LSTM seq2seq input and output with different number of time steps

I am new to this field and currently working on a video action prediction project using keras. The input data takes 10% frames of each video and convert all same successive actions into 1 single action. For example [0,0,0,1,1,1,2] -> [0,1,2]. After applying padding and one-hot encoding, the shape of the input data is (1460, 6, 48) -> (number of videos, number of actions, one-hot encoded form for 48 actions). I would like to predict all future actions for each video.
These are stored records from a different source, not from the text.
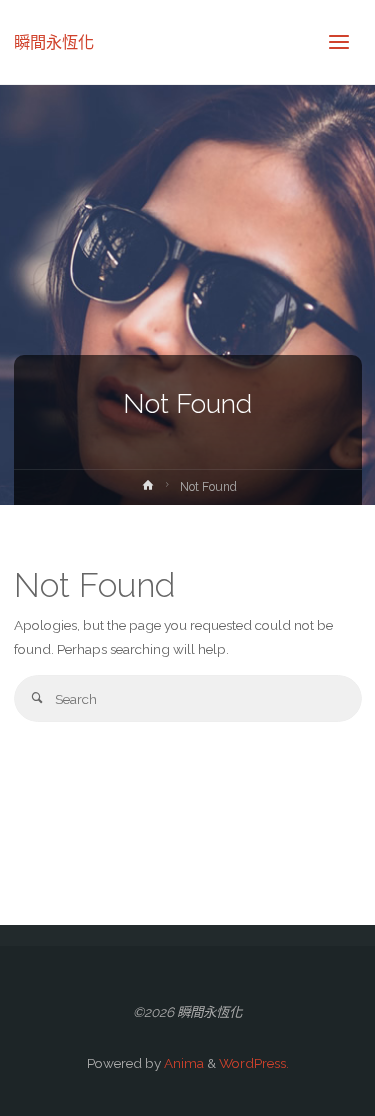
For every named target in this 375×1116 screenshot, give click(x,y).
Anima (182, 1063)
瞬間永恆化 (54, 41)
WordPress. (254, 1063)
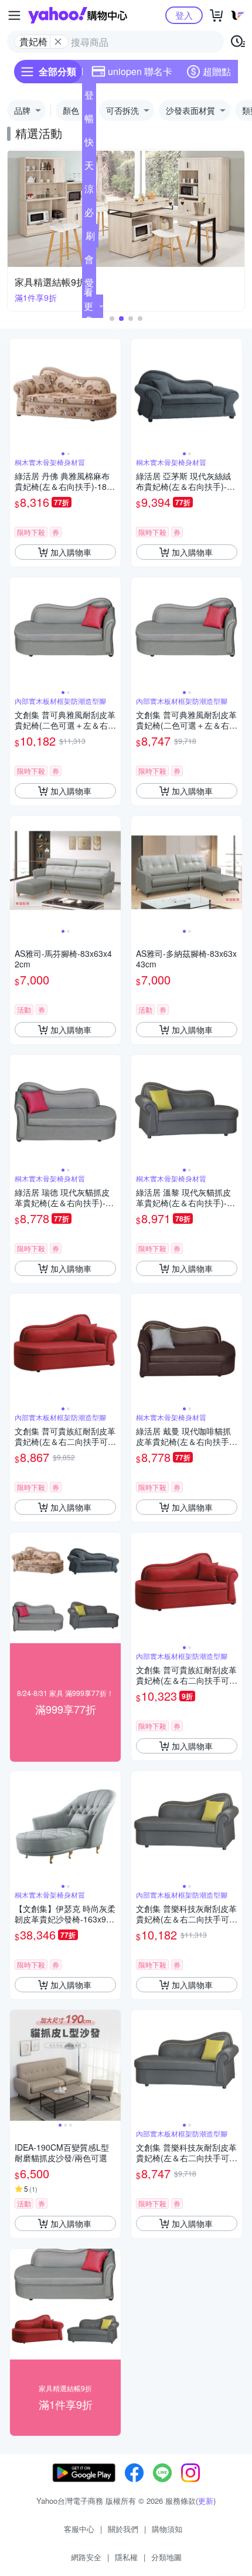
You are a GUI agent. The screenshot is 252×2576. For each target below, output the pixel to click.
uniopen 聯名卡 (140, 71)
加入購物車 (70, 552)
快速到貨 (89, 144)
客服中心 (79, 2528)
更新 (205, 2500)
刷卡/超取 (90, 238)
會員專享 (89, 261)
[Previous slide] (17, 394)
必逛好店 (89, 214)
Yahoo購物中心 (77, 15)
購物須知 (167, 2528)
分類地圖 (166, 2557)
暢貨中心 (89, 120)
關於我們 (123, 2528)
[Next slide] (113, 394)
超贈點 (217, 71)
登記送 (89, 97)
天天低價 (89, 167)
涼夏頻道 (89, 191)
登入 (184, 15)
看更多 (88, 306)
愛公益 (89, 285)
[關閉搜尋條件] (58, 41)
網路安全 (86, 2557)
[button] (112, 318)
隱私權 (126, 2557)
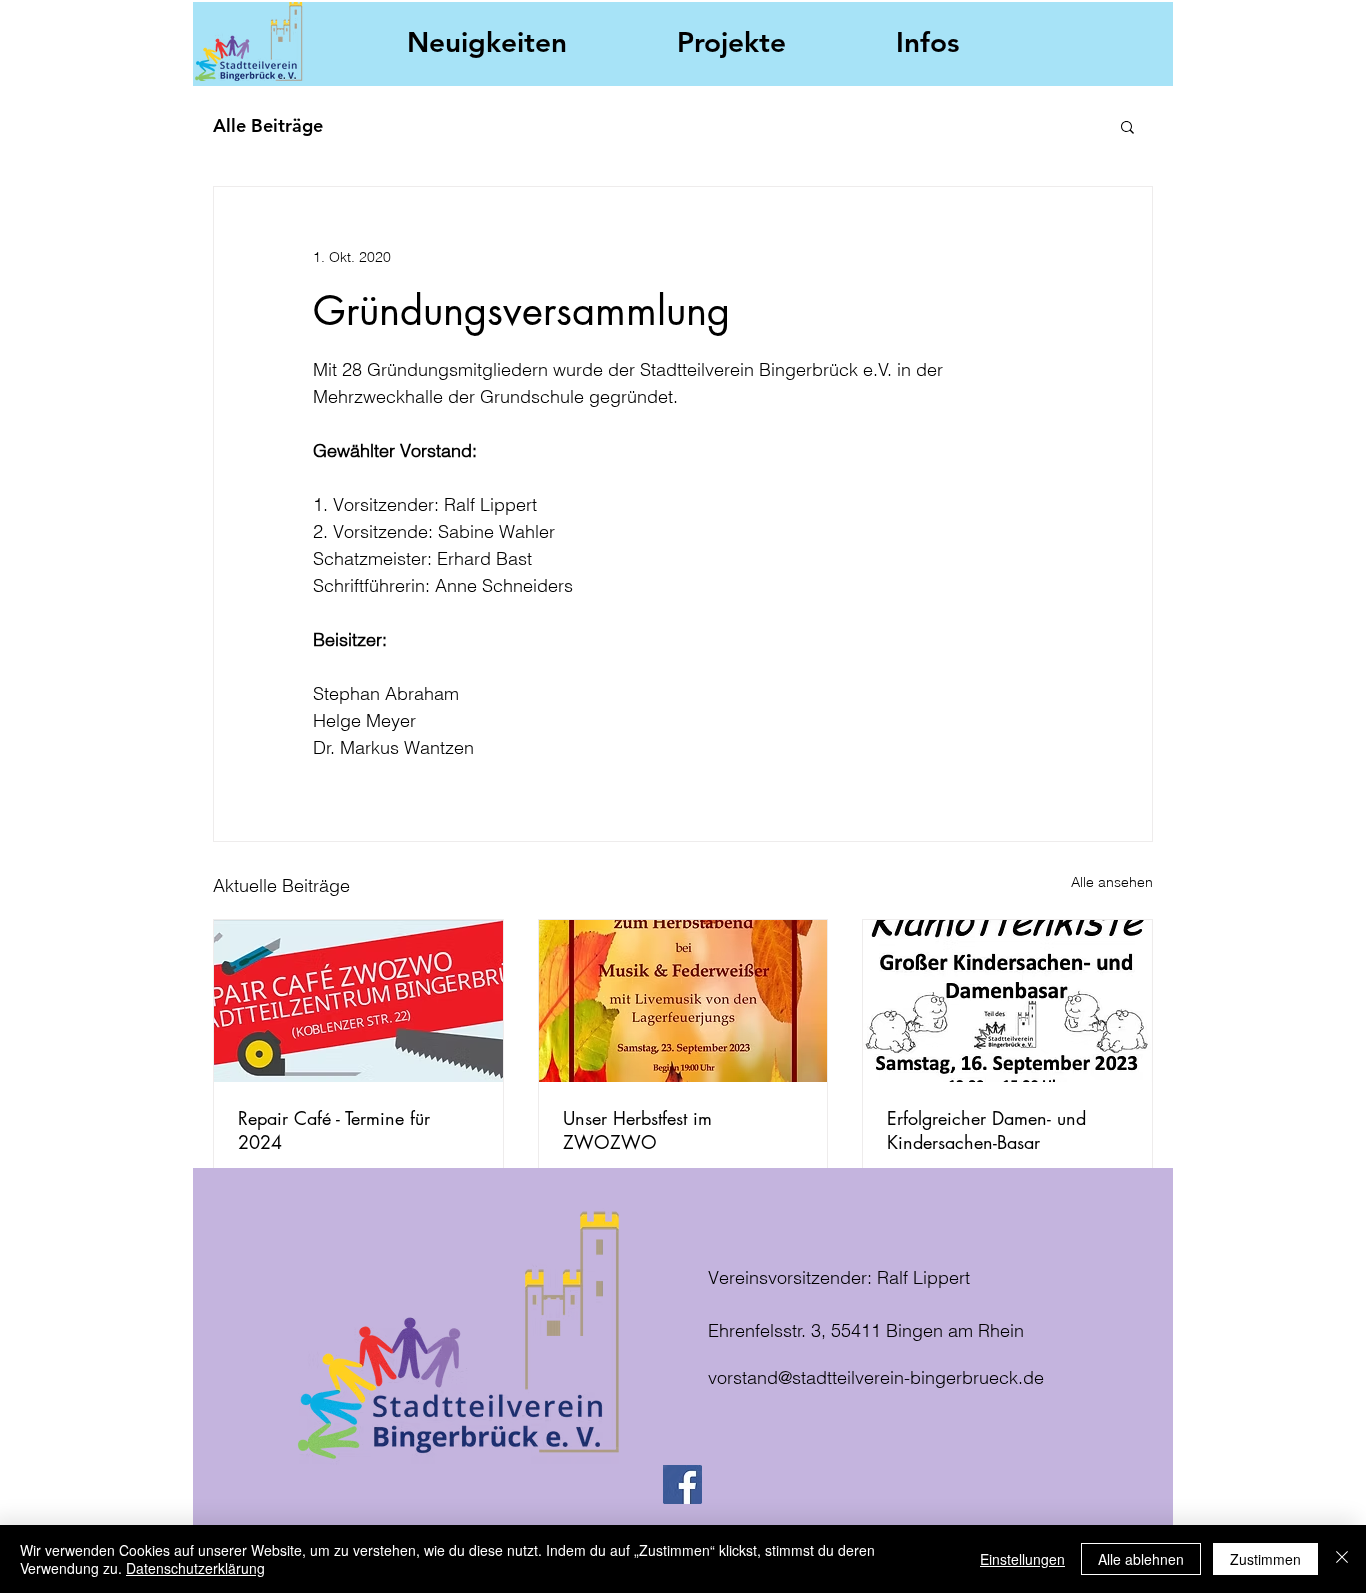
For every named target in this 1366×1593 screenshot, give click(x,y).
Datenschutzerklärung (195, 1568)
The shape of the output should be (1460, 23, 48) -> (number of videos, max timesteps, one-hot encoded form for 48 actions).

Here is my current approach, which does not work.

def lstm_model(frame_len, max_timesteps):

    model = Sequential()
    model.add(LSTM(100, input_shape=(None,48), return_sequences=True))
    model.add(Dense(48, activation='tanh'))
    model.compile(loss='mae', optimizer='adam', metrics=['accuracy'])
    return model



I would like to know if I have to keep the number of timesteps the same for input and output. If not, how could I modify the model to fit such data.

Any help would be appreciated.


You can do someting like this :

  1. Encode your input data with LSTM
  2. Copy the required number of time this encoded vector
  3. Decode the encoded vector

In keras, it looks like :

from tensorflow.keras import layers,models


encoder_inputs = layers.Input(shape=(input_timesteps,input_features))

encoder = layers.LSTM(units, return_sequences=False)(encoder_inputs)

decoder = layers.RepeatVector(output_timesteps)(encoder)

decoder = layers.LSTM(units, return_sequences=True)(decoder)

out = layers.TimeDistributed(Dense(output_features))(decoder)

model = models.Model(encoder_inputs, out)

it gives you:

Layer (type)                 Output Shape              Param #   
input_1 (InputLayer)         [(None, 10, 2)]           0         
lstm (LSTM)                  (None, 100)               41200     
repeat_vector (RepeatVector) (None, 3, 100)            0         
lstm_1 (LSTM)                (None, 3, 100)            80400     
time_distributed (TimeDistri (None, 3, 1)              101       

if you want to keep the cell state from the encoder to re use in the decoder, you can do it with return_state=True. Check this question.

topgunner On

While you don't have to keep them the same, you do need to add fully connected layers after LSTM to change dimensions, or use MaxPool2D or similar types of layers.